**Material supplied**

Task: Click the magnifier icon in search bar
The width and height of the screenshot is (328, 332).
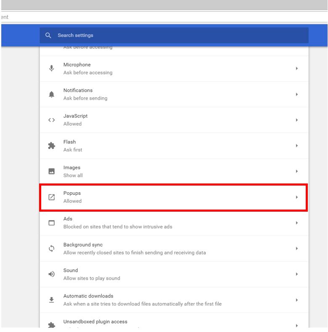Action: tap(48, 35)
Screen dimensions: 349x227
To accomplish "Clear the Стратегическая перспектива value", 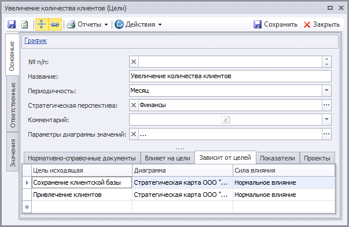I will point(134,105).
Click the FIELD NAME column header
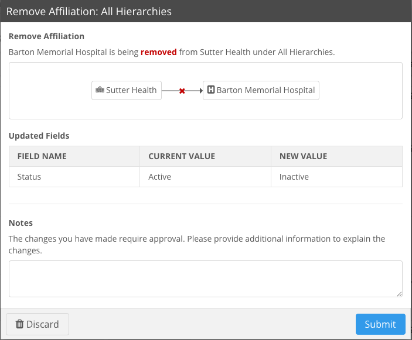Viewport: 412px width, 340px height. (x=42, y=156)
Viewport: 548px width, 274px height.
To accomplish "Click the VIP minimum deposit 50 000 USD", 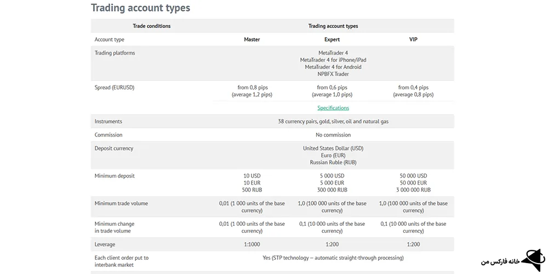I will coord(413,176).
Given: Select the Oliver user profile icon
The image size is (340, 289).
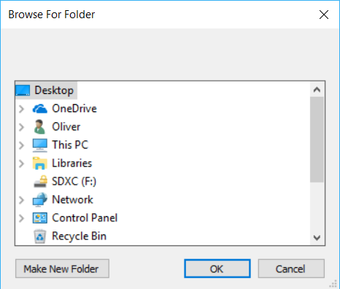Looking at the screenshot, I should click(39, 127).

**Exercise requirements**
In the material above, how many lines contain "icon"? Reply with only the number.

**Exercise result**
2